[SET PROBLEM]: Write out the material below word for word, leaving out the pictures.

[STORED DATA]:
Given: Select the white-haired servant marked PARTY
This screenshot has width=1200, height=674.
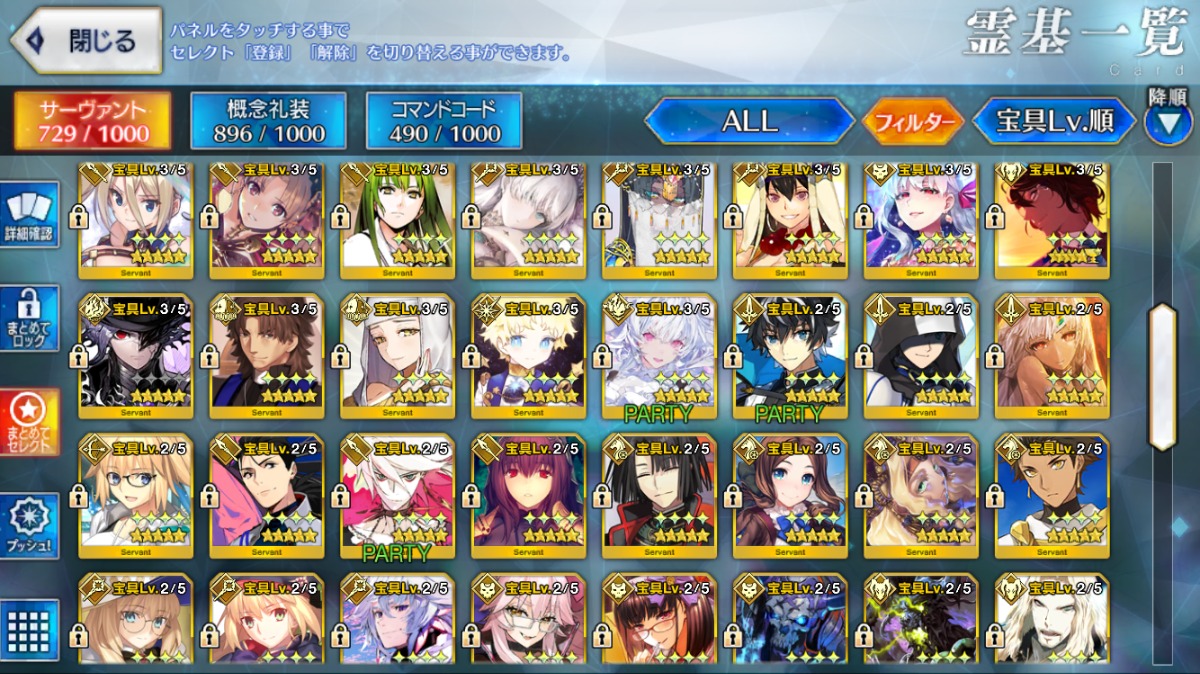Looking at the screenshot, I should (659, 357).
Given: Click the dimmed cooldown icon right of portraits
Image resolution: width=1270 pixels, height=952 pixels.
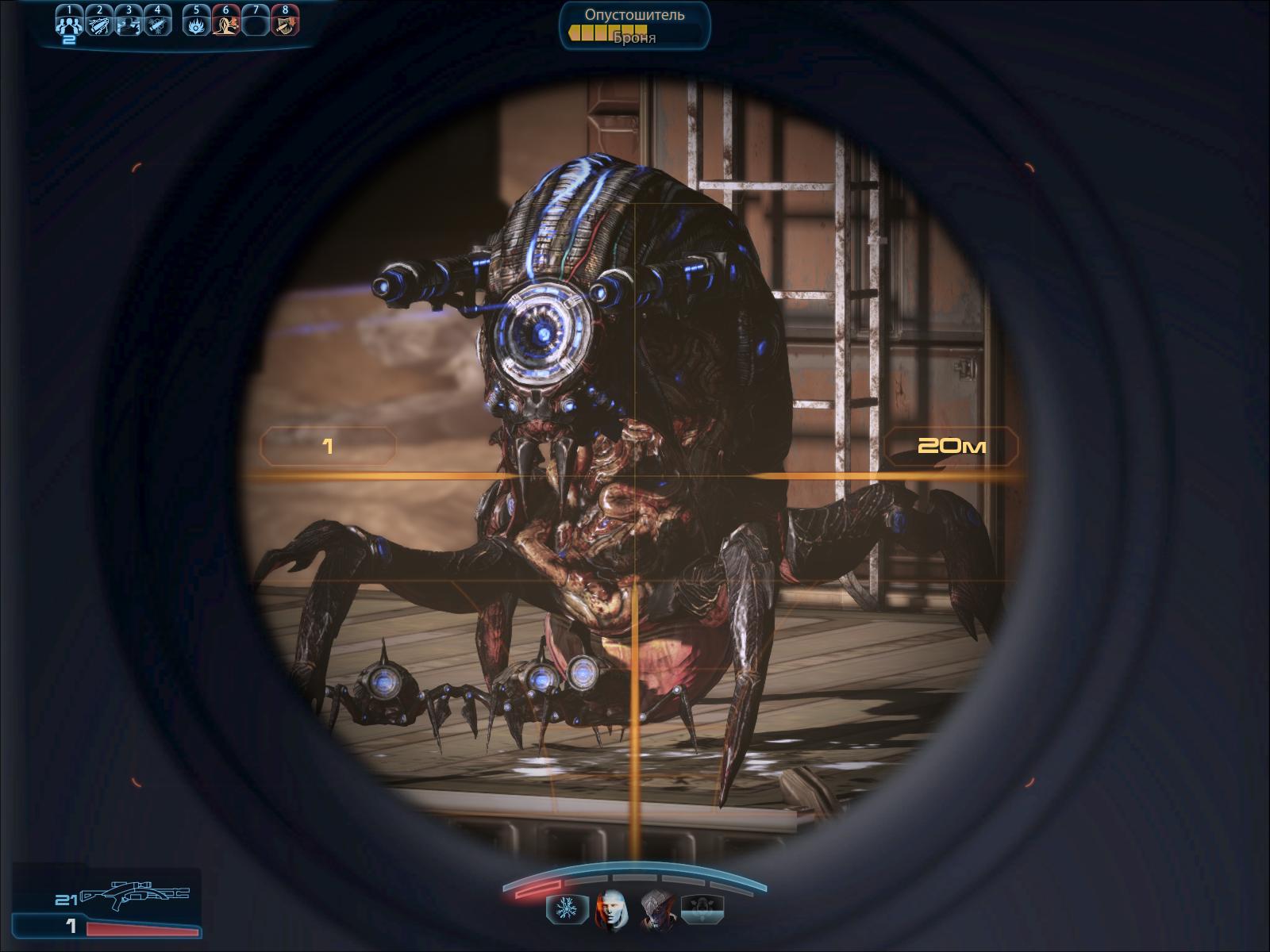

[RESPONSE FOR THIS EXERCISE]:
Given: Select the white-haired servant marked PARTY
This screenshot has width=1200, height=674.
Looking at the screenshot, I should (659, 357).
Given: Click the dimmed cooldown icon right of portraits
Image resolution: width=1270 pixels, height=952 pixels.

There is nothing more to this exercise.